PROBLEM DETAILS: Report every line of the rows below that contains the word "agent", matching case exactly.

RECORD EXTRACTS:
--------------------------------------------------
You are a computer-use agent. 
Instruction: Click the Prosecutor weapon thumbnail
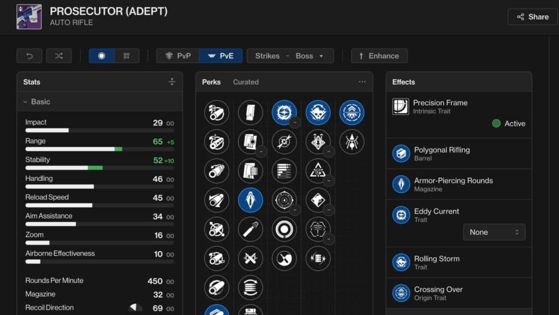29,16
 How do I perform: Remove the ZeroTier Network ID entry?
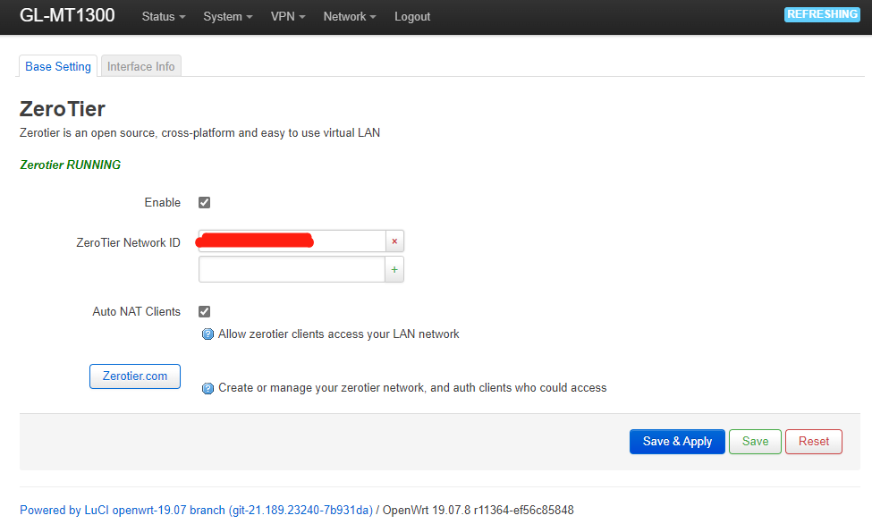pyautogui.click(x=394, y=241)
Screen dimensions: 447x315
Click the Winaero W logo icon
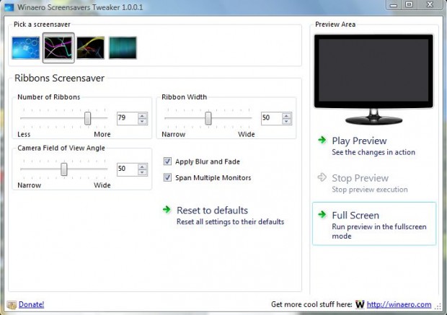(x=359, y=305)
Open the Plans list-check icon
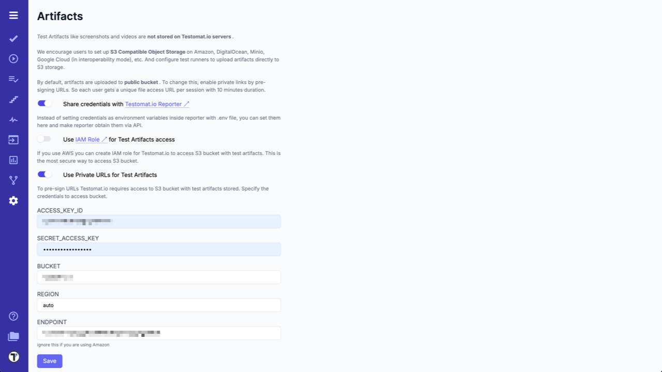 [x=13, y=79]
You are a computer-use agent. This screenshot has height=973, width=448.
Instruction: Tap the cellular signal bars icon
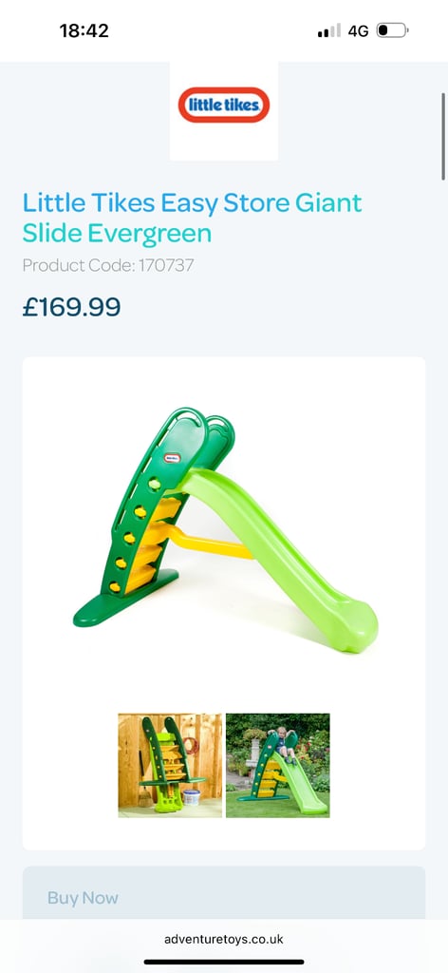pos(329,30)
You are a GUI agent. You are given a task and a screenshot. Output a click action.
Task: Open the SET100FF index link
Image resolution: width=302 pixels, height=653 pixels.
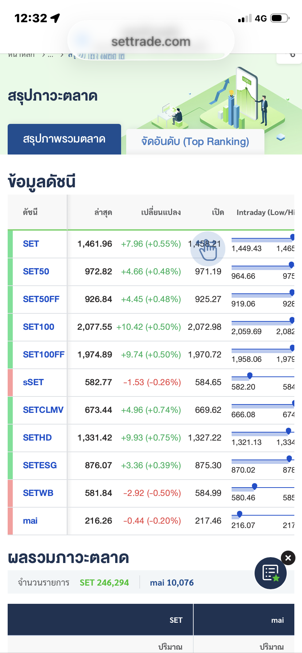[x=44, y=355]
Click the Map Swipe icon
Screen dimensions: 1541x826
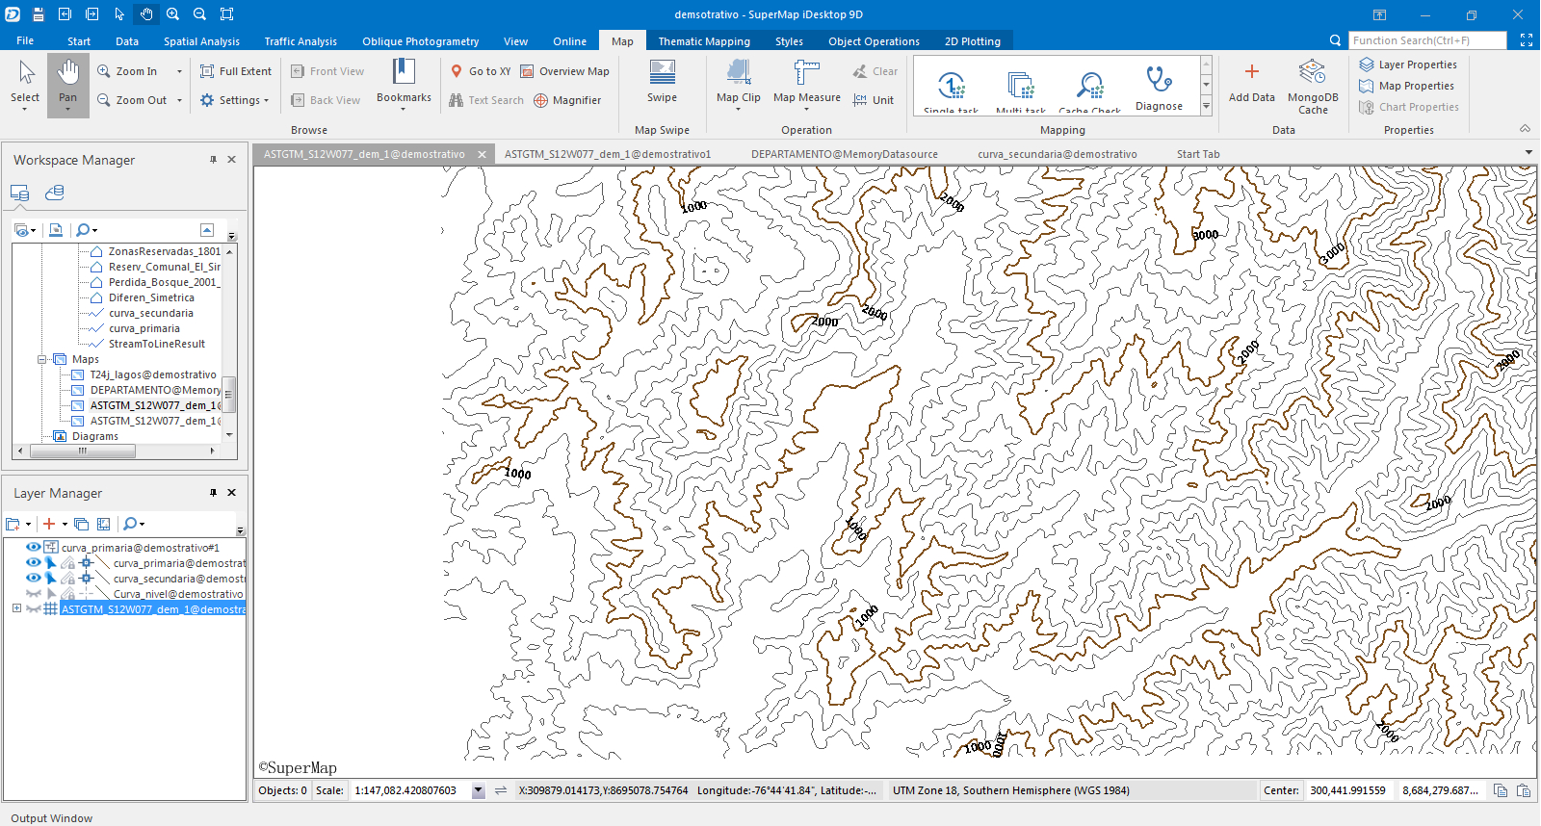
--------------------------------------------------
EXERCISE RESPONSE:
You are a computer-use agent. 
You are a computer-use agent. This screenshot has height=973, width=448.
You are a GUI agent. You are given a task and a screenshot. Output a click action.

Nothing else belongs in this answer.